Chinese police stepped up patrols and surveillance of Tiananmen Square on Wednesday, trying to put an end to three days of low-key protests by members of the banned spiritual movement Falun Gong.
Group members staged no overt demonstration and were not easily distinguished from the hordes of Chinese tourists normally wandering the square.
But their appearance in Tiananmen, China's symbolic political heart, in defiance of a three-month crackdown against Falun Gong assured their arrest.
Police in uniforms and street clothes aggressively questioned likely Falun Gong members, the middle-aged and older men and women who have filled the once widely popular group's ranks. Those who identified themselves as Falun Gong practitioners were quickly placed in police vans that crisscrossed the square.
At least a dozen people, mostly middle-aged and younger men and women, were ordered into the blue-and-white vans and then driven off. Plainclothes officers pushed foreign reporters trying to cover the arrests and told them to leave the square.

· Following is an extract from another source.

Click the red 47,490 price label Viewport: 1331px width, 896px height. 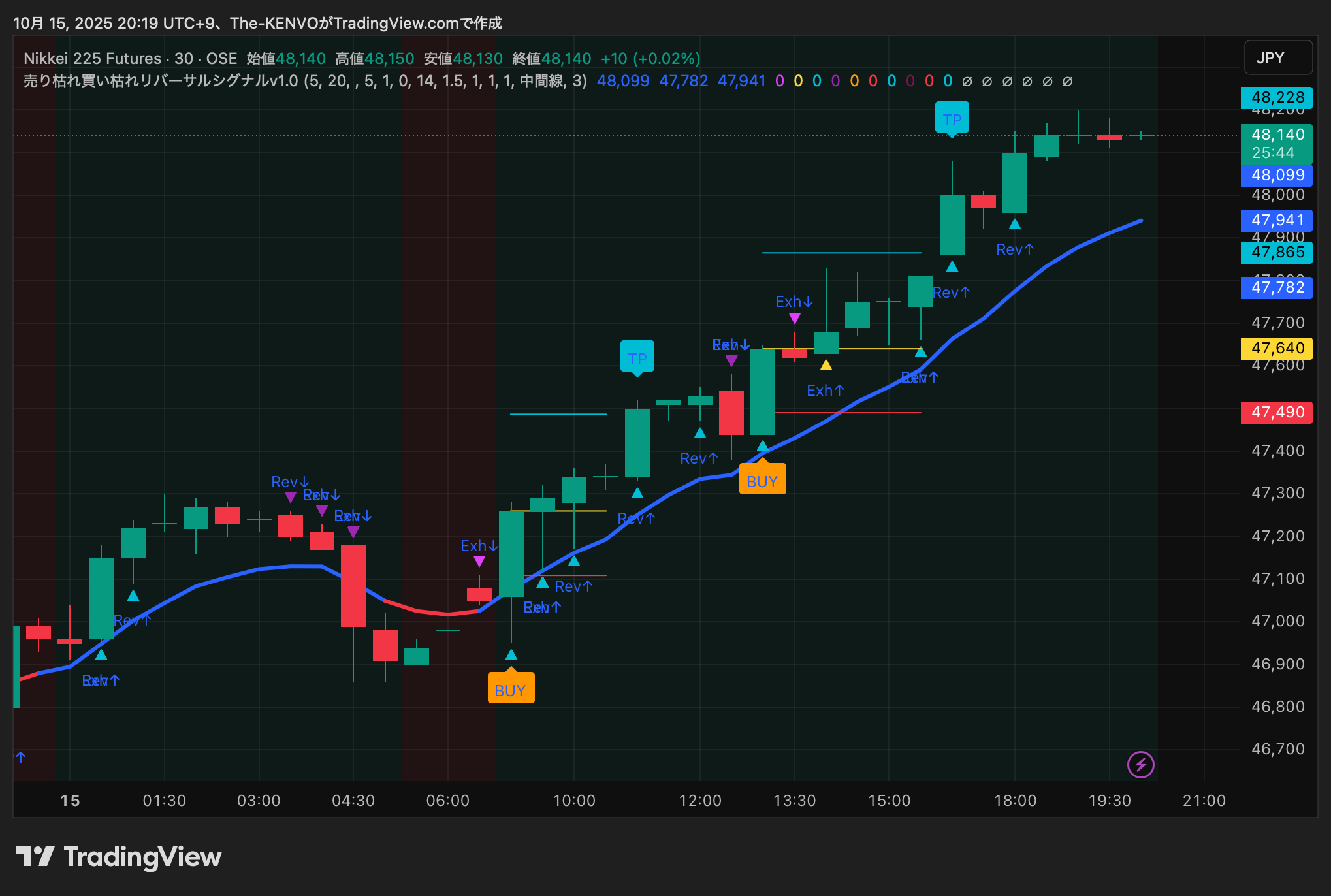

It was unclear how many people have been arrested since Falun Gong members began gathering in the vast square Monday. A New York-based spokeswoman for Falun Gong has said police have arrested more than 1,000 adherents since the weekend, and on Tuesday police took at least 36 people from the square. Sparking the renewed confrontation was a weeklong session by the national legislature inside the Great Hall of the People beside Tiananmen Square. The legislature's executive committee is expected to pass a proposed law to crackdown on Falun Gong and other groups regarded as cults by the communist government.